- **Work to be completed**
Scan the records below. List lines holding "Alumni".

- **Available data**
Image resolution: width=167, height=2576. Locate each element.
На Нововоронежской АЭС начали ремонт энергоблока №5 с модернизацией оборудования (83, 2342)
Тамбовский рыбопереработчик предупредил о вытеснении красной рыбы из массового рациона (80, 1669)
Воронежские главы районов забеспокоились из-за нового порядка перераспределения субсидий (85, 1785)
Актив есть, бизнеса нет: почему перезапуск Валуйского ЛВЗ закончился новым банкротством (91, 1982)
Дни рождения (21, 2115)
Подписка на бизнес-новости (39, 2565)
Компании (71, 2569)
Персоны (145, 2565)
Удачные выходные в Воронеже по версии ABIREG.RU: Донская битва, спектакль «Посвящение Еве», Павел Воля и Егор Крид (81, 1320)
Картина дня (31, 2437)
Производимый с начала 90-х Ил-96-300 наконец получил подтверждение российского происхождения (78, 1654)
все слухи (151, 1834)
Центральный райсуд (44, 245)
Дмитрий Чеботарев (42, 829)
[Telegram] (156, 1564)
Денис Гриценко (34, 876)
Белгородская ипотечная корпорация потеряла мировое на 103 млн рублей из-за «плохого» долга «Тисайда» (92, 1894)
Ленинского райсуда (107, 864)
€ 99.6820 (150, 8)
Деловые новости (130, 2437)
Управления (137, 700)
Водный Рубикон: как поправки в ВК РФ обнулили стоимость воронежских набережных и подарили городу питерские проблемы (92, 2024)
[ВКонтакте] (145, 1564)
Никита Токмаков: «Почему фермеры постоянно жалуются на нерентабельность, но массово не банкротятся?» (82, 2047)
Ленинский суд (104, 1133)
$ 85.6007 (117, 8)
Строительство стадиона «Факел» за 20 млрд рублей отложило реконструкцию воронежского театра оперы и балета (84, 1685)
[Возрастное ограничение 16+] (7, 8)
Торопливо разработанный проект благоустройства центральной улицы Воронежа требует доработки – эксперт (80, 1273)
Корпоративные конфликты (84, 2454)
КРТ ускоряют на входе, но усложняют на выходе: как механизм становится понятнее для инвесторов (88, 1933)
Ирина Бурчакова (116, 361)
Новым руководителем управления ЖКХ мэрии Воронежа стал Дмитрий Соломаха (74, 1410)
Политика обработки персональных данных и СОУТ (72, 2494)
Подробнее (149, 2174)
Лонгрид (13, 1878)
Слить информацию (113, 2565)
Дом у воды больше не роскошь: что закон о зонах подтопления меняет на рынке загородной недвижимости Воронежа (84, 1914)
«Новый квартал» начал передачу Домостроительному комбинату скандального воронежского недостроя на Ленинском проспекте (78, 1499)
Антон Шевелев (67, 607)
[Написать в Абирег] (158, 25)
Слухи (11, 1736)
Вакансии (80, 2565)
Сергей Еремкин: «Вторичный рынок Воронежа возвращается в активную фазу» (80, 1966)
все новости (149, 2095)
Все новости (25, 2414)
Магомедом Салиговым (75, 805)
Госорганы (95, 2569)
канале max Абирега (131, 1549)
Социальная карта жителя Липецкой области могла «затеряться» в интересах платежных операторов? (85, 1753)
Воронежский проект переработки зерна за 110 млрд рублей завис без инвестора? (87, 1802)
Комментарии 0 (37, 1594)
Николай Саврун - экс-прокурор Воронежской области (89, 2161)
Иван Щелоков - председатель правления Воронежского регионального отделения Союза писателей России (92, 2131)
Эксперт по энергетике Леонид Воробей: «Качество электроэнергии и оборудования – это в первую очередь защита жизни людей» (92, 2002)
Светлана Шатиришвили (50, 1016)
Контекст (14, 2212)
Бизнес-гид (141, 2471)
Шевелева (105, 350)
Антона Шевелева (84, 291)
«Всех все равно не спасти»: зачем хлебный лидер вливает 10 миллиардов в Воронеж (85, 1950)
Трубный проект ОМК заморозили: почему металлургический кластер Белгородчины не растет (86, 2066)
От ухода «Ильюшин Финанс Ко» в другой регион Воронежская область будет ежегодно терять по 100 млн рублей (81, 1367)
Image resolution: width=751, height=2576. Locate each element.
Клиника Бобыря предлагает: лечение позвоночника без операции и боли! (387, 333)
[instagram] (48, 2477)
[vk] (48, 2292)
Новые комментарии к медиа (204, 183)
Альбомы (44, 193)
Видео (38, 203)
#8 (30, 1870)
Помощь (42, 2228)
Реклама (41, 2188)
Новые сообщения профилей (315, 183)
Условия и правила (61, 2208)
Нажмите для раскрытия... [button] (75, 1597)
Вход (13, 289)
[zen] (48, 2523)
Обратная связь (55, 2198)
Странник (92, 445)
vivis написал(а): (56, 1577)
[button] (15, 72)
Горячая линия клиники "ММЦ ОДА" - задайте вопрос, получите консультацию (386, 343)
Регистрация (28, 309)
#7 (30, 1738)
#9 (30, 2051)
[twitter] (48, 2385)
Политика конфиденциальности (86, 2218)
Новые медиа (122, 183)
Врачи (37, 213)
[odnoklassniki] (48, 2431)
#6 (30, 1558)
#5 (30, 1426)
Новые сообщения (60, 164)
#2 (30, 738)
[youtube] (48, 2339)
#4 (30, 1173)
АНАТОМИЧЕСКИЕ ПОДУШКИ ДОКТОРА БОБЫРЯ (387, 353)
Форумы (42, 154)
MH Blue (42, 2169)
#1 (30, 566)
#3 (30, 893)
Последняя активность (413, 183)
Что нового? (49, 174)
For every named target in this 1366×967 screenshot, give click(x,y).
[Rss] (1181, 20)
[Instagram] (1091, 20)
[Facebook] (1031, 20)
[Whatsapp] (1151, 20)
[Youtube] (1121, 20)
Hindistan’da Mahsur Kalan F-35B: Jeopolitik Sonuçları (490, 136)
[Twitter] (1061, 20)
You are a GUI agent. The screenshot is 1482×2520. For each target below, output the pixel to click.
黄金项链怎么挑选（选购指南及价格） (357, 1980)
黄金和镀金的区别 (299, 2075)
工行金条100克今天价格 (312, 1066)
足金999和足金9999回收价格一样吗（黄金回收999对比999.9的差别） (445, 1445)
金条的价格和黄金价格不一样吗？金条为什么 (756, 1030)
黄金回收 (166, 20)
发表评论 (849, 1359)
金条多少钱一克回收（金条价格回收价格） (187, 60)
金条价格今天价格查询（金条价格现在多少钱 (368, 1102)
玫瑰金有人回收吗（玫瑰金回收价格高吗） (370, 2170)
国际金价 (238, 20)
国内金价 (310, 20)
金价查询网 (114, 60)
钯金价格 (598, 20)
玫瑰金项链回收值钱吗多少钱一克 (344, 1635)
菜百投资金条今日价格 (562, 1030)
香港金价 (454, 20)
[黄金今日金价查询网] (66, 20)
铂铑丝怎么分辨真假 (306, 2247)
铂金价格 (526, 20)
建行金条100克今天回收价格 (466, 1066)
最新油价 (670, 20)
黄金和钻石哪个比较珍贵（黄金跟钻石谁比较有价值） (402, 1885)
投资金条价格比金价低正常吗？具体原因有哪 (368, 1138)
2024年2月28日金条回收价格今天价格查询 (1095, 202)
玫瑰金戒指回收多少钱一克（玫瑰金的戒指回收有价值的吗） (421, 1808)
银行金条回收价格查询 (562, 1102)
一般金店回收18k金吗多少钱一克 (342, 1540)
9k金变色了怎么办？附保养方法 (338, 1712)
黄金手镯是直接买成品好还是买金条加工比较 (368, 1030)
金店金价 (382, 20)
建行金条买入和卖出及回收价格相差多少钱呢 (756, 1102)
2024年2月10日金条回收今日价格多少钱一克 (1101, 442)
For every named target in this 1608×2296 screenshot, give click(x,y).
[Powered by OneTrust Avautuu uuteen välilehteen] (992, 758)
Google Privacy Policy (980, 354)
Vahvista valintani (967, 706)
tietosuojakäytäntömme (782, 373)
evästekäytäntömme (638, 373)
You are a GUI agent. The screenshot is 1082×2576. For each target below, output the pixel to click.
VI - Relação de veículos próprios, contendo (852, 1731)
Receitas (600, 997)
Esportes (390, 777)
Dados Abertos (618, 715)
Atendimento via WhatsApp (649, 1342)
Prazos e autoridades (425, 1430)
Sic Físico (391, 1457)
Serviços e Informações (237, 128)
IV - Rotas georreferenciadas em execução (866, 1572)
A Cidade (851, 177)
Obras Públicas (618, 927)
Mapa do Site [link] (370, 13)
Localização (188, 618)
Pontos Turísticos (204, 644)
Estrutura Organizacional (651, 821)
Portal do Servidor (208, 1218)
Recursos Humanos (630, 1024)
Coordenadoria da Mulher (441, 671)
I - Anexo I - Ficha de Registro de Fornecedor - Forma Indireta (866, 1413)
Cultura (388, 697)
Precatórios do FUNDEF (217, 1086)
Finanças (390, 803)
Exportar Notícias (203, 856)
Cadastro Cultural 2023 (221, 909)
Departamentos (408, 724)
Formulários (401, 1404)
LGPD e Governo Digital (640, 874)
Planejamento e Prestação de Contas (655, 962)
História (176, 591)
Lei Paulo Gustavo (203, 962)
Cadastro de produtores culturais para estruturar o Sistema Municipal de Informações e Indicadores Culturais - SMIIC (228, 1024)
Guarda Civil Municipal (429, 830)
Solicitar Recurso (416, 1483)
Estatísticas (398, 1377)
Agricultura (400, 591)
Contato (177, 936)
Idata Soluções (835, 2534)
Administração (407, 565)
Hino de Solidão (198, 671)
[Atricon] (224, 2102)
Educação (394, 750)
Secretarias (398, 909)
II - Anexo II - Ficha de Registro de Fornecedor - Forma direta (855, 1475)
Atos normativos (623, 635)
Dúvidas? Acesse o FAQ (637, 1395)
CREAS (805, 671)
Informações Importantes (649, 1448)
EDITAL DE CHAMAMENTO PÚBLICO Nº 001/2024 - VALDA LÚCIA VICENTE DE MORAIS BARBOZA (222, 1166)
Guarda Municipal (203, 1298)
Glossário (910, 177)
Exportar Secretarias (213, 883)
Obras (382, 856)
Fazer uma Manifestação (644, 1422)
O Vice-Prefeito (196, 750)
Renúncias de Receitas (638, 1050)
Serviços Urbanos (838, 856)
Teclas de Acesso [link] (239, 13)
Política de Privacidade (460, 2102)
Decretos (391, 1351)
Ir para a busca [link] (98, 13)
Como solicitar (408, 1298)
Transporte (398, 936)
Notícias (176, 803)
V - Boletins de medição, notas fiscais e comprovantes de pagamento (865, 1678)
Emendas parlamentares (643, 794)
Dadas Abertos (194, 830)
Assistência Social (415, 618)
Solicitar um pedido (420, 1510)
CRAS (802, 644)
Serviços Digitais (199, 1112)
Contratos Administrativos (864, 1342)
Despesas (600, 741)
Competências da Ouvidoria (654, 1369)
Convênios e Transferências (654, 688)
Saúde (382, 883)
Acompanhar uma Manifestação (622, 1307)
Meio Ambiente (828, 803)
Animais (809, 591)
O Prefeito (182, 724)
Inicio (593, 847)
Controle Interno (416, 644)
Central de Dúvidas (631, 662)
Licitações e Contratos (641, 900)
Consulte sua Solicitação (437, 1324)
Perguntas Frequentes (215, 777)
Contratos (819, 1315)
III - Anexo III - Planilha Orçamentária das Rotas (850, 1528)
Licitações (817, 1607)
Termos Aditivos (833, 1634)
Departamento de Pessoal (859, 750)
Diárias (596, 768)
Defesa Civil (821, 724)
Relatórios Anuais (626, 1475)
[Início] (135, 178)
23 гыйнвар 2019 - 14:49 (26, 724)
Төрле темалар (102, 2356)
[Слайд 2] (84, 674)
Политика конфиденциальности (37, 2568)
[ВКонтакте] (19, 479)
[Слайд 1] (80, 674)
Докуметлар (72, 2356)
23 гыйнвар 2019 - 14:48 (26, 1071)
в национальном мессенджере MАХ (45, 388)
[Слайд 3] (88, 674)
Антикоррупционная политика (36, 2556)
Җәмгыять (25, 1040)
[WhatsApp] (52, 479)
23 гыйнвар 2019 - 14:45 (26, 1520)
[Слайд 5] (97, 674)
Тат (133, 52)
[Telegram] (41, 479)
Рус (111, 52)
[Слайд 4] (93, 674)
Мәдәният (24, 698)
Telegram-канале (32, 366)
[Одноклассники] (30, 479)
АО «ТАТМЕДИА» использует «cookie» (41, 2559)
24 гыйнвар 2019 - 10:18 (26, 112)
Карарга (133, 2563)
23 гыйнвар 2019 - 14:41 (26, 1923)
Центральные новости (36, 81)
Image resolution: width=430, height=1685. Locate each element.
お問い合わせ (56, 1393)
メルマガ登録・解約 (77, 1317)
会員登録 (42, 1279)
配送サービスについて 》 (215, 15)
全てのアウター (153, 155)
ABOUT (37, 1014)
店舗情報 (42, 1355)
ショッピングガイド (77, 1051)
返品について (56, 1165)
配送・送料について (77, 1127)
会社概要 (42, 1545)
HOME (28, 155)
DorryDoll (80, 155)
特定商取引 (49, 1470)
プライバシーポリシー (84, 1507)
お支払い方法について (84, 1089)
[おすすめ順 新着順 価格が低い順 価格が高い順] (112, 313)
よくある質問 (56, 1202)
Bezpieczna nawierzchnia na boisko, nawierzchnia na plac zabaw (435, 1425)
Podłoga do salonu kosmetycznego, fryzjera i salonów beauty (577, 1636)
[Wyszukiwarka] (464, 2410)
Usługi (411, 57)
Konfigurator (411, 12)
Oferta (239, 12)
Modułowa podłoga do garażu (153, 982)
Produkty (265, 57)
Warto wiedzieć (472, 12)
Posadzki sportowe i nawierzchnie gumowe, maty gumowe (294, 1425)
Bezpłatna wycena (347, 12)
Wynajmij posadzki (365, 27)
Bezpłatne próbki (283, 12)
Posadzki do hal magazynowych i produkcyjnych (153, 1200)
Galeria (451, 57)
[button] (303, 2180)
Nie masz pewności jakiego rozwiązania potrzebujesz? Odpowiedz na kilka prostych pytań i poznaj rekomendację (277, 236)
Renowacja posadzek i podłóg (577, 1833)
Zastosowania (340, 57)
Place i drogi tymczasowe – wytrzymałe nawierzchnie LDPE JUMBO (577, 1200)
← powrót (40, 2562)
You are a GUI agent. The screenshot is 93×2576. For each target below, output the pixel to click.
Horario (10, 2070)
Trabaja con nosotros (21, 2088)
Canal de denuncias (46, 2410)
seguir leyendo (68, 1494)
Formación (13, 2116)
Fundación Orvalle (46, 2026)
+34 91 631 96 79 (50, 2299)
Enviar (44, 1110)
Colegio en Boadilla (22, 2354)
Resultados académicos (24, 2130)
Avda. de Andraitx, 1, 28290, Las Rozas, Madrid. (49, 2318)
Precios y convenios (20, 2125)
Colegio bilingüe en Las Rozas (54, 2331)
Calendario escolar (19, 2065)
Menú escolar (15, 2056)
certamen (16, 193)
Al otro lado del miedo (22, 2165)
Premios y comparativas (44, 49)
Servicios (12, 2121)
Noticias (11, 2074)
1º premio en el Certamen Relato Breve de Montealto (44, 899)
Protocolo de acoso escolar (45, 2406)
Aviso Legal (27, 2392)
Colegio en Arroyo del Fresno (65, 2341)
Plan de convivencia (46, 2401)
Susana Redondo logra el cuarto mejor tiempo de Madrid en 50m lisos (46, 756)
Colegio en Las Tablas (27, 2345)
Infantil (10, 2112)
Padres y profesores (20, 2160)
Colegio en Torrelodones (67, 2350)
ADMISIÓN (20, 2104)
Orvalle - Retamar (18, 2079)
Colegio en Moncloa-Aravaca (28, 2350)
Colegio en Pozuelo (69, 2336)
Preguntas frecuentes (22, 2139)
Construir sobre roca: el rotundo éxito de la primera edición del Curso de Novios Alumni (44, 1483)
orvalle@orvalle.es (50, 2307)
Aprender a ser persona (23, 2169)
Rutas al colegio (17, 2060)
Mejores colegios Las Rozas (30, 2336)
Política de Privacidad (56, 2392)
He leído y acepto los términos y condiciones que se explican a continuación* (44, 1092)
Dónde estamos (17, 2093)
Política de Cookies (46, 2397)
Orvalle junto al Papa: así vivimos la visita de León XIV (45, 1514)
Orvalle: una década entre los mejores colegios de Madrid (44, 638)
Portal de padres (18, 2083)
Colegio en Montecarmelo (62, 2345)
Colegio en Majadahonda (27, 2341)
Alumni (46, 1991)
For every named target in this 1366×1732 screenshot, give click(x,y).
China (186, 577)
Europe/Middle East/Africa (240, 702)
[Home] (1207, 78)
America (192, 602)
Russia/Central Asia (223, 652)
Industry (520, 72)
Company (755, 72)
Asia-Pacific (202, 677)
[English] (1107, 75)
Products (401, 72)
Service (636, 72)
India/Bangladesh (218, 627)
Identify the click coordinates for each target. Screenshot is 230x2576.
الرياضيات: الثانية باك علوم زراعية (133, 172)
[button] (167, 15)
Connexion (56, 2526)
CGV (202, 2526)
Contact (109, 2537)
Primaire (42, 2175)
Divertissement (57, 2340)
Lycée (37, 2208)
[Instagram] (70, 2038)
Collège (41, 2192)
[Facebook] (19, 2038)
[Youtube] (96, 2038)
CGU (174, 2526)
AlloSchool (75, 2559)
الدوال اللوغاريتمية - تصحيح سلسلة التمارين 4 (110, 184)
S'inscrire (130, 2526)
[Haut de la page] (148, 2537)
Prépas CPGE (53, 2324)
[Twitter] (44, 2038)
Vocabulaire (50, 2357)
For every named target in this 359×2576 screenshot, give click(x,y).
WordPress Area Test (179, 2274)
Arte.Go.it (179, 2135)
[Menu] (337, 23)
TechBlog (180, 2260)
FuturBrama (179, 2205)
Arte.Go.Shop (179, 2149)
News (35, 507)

- **Response area**
Construir sobre roca: el rotundo éxito de la primera edición del Curso de Novios Alumni (44, 1483)
Alumni (46, 1991)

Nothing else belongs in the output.